Blueprint’s kinase inhibitor library is a valuable source of new pipeline growth as new indications/mechanisms become biologically validated. For example, they have a WT Kit inhibitor for mast cell driven conditions like urticaria. A small molecule Kit inhibitor is differentiated versus antibodies.

Buying BPMC at ~$5 billion I think is reasonable. You are paying for an eventual $4 billion in Ayvakit sales ($2 billion by 2030). Maybe the CDK2/4 degrader programs are worth something too. They have almost $900 million in cash.

Tempus ($TEM)

I’ve written extensively on this company previously, here when they were private and here when they did their IPO. Ultimately I think that Tempus for all its issues is directionally correct. In a world where therapeutics are increasingly crowded, biomarkers are a way to differentiate. Owning tons of clinical and molecular data is a great way to lead the world in biomarkers.

If you were to make a bet in precision medicine…

Teva ($TEVA)

Biosimilar revenue ($4.3 billion worth) Good antibody developer. TL1A antibody has value. Sneaky excited about IL-15 antibody in celiac.

Launches and Acquisitions

For some companies, there ultimately isn’t much to say aside from the clinical trial data being pretty good, and the valuation of the company being less than the time and capital adjusted returns it would provide in downstream revenue.
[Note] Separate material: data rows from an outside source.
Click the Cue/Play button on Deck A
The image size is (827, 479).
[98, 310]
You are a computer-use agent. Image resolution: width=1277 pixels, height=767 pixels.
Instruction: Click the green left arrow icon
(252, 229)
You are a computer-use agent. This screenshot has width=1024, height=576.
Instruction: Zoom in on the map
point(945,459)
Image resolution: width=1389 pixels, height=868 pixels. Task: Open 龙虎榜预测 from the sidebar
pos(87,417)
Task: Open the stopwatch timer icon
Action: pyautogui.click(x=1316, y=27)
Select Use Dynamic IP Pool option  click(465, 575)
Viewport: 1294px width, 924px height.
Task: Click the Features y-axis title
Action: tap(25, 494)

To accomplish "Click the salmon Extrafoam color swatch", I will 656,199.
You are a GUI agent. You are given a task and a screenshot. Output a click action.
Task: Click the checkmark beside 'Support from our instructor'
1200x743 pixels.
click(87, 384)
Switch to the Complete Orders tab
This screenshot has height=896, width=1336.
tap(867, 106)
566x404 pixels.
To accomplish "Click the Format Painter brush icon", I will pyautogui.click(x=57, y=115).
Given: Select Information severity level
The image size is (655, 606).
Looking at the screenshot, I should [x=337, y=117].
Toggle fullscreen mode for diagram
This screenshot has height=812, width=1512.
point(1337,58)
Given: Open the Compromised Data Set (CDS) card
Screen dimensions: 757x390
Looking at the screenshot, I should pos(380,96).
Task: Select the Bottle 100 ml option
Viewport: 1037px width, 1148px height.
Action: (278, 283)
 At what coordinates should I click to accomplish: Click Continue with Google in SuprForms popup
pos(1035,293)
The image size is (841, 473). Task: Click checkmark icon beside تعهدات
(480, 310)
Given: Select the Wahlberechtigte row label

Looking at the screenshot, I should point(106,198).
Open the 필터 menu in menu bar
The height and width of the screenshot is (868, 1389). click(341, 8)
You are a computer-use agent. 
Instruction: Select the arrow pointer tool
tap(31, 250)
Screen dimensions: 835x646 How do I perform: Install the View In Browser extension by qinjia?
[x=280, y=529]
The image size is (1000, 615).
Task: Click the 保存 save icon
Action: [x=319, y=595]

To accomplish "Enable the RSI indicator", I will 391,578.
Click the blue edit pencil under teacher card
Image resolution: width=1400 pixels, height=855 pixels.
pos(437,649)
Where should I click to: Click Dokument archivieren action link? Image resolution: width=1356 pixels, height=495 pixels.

Verona Pharma ($VRNA): Launch of inhalable PDE4 inhibitor Tarsus Pharma ($TARS): Rare eye infections Cytokinetics ($CYTK): Cardiac myosin inhibitors and activators Scholar Rock ($SRRK): Activin receptor ligand trap

SHORT

Dumb obvious ones

Mostly to keep track of the opportunities:

Quantum computing stocks (QSI, IONQ, & QUBT) Fartcoin Northwest Biotherapeutics ($NWBO)

Recursion Pharmaceuticals ($RXRX)

Recursion Pharmaceuticals is a company worth $3 billion. That companies like this exist and are continuously able to raise money, is why I think there is tons of alpha in biotech. They have 800 employees and $800 million in cash.

Absci ($ABSI)

This company is worth ~$300 M and has ~120 million in cash. It has a TL1A antibody. The team is not built for drug development.

Partnership with AMD is reminiscent of Recursion’s NVDA deal that didn’t do anything for the company.

Abcellera ($ABCL)

AI antibody design is a basket short. This company is worth almost $900 million, and has ~670 million in cash.

ABCL575, their OX40L for atopic dermatitis is in IND enabling studies while APGE is in Phase I. They have an undisclosed GPCR/ion channel antibody, which I’m guessing is Kv1.3 (patents). Eli Lilly has a Kv1.3 antagonist small molecule in Phase II already in psoriasis.